Explore more places in zone 6b, or see all USDA hardiness zones.
Frequently asked questions
- What USDA hardiness zone is Salt Lake?
- Salt Lake, Utah is in USDA plant hardiness zone 6b on the 2023 map (average annual extreme minimum temperature −5 to 0 °F) — from the USDA Plant Hardiness Zone Map 2023, matched to this location's ZIP. See the methodology page for sources.
- When is the last frost in Salt Lake?
- The average (median) last spring frost at 32°F is around April 24, from NOAA's 1991–2020 climate normals at the nearest reporting station. Roughly one year in ten the last frost is as late as May 14, so wait until then before setting out frost-tender plants if you want to be safe.
- When is the first fall frost in Salt Lake?
- The average first fall frost at 32°F is around October 19. That leaves a growing season of about 178 days between the average last spring and first fall frosts.
- When should I start tomatoes in Salt Lake?

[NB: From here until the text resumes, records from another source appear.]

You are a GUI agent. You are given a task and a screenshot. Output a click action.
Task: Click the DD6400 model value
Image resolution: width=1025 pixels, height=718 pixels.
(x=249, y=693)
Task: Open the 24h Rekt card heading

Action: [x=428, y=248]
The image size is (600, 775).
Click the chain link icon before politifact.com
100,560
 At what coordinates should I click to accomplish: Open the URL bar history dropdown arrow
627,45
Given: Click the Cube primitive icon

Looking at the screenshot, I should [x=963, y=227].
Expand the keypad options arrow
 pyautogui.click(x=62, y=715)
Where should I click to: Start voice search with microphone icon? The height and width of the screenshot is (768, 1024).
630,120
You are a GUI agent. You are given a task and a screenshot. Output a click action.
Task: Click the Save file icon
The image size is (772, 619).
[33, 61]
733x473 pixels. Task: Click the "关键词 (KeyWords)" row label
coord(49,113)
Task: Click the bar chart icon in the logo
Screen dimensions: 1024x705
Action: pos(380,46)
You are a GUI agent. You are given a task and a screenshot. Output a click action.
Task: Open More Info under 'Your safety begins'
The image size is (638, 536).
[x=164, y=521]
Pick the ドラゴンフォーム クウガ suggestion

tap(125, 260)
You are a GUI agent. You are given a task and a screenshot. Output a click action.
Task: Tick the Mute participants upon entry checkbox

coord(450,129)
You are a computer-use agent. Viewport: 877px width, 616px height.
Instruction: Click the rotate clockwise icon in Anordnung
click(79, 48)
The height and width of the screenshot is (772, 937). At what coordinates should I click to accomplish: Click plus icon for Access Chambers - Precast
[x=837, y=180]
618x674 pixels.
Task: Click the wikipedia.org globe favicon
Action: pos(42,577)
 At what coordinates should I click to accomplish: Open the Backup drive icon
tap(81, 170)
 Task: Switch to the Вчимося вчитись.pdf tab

- Start tomato seeds indoors about Feb 27 – Mar 13 and transplant them outside about May 1 – May 8, once the danger of frost has passed. Estimated first harvest is around Jun 30 – Jul 20.
- How long is the growing season in Salt Lake?
- About 178 days at the 32°F threshold (NOAA 1991–2020, median) — the span between the average last spring frost (~April 24) and the average first fall frost (~October 19). Cold-hardy crops extend usable time at both ends; frost-tender crops fit inside it.
Sources & method
Frost, freeze, growing-season, and growing-degree-day figures are NOAA NCEI U.S. Climate Normals 1991–2020 for station USC00420820 (Bountiful-val Verda, 6.8 km away). The hardiness zone is the USDA Plant Hardiness Zone Map 2023, matched to this location's ZIP. Planting windows are computed by counting from the average last and first frost using per-crop offsets synthesized from U.S. Cooperative Extension guides — the full method and citations are on the methodology page.